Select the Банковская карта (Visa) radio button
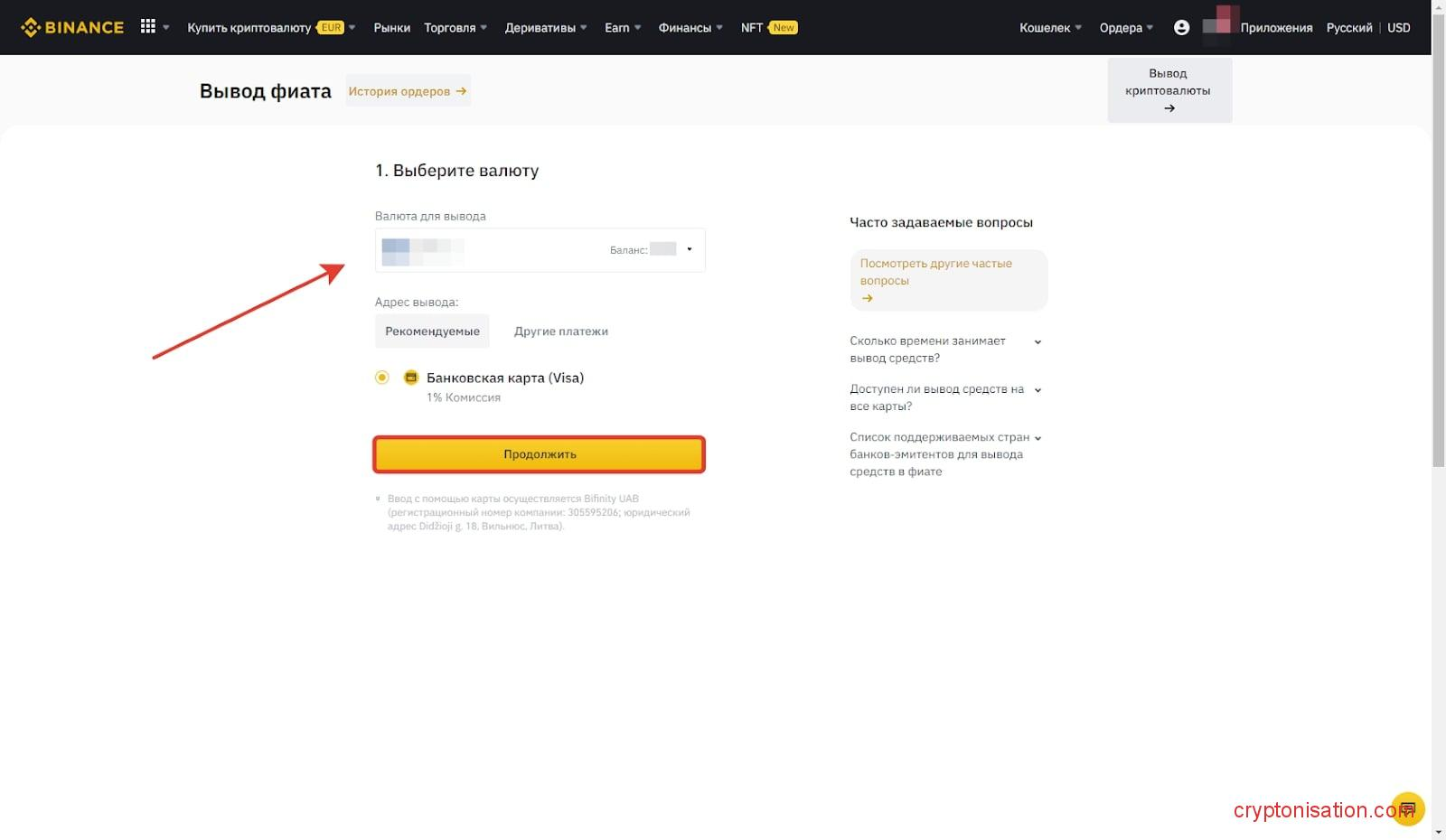pyautogui.click(x=381, y=378)
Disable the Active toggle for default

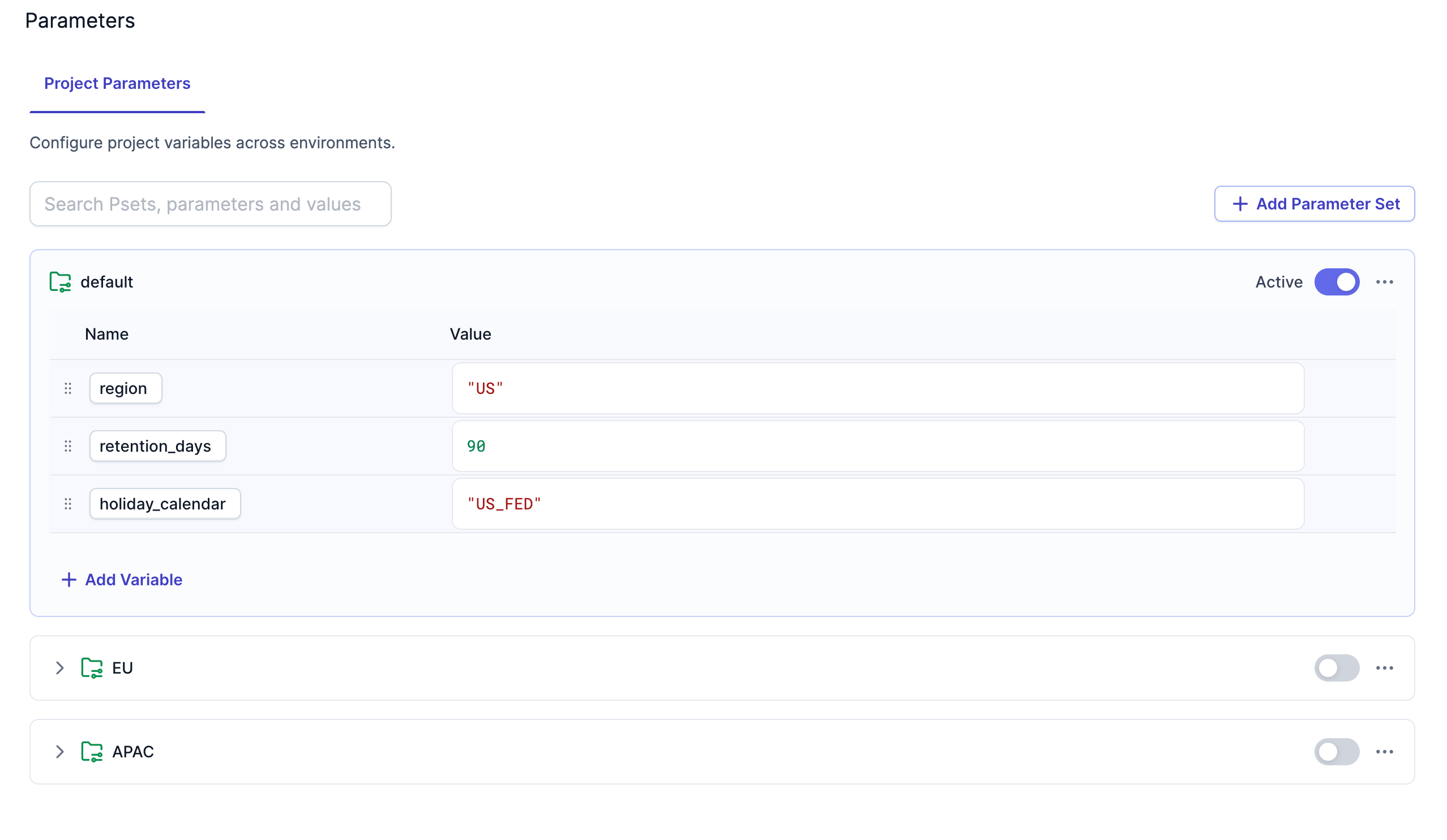click(1337, 282)
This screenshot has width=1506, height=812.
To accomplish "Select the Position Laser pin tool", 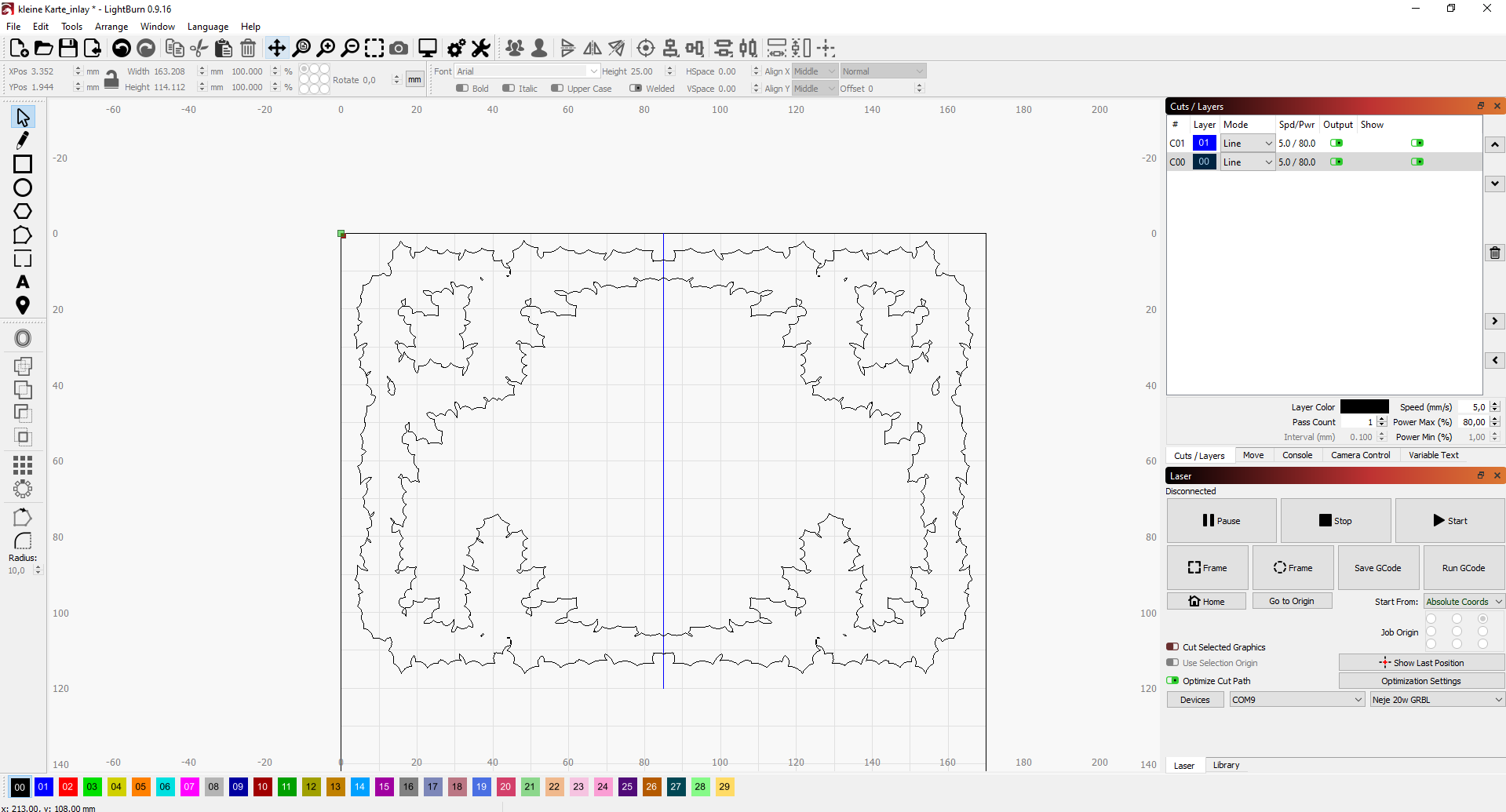I will [x=23, y=305].
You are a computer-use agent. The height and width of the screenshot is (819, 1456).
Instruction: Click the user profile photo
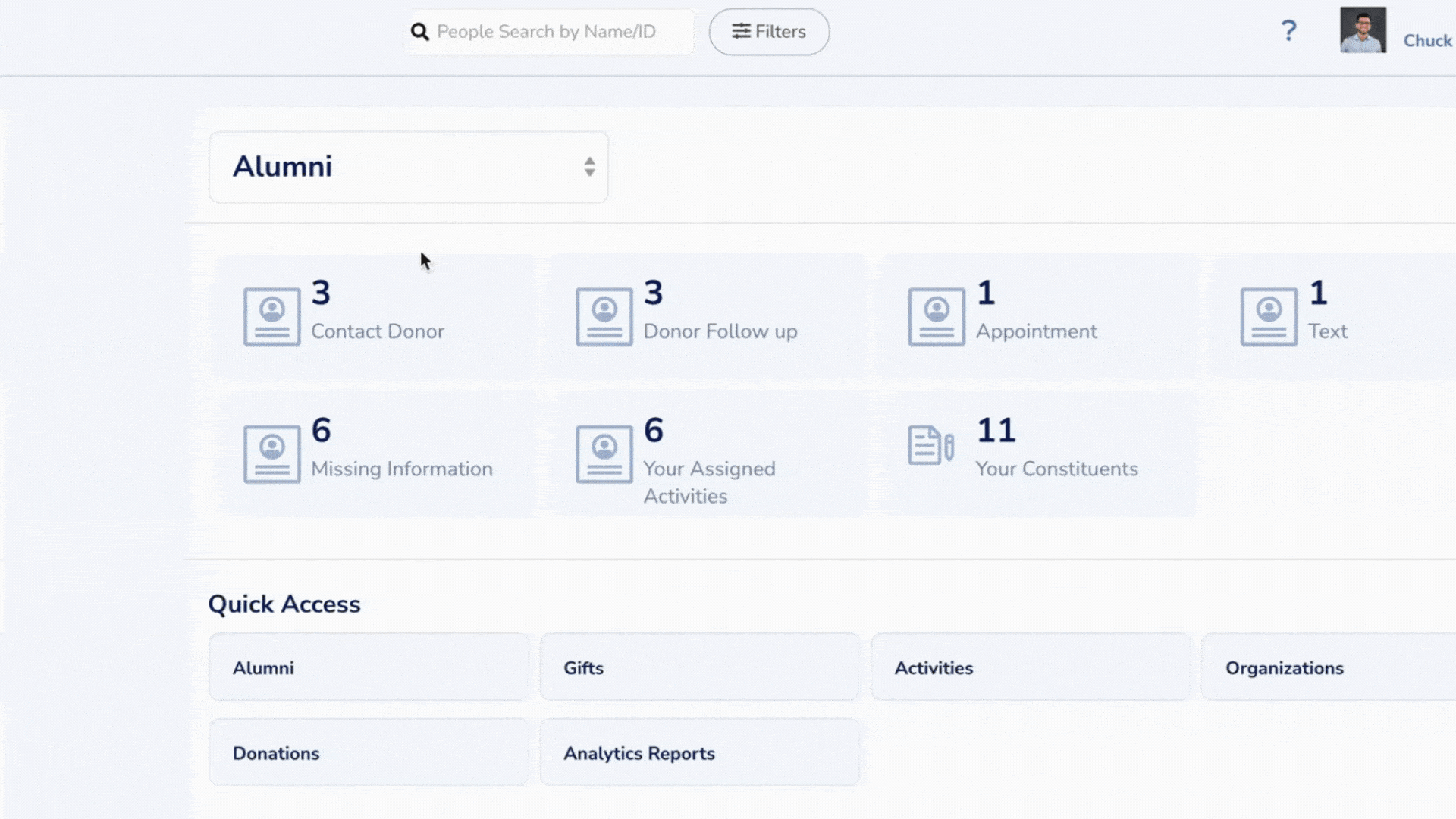click(1363, 30)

- - - - - - -

Which lines above contain "screenshot"? Show each of them.

This screenshot has width=1506, height=812.
You are a computer-use agent. The height and width of the screenshot is (819, 1456).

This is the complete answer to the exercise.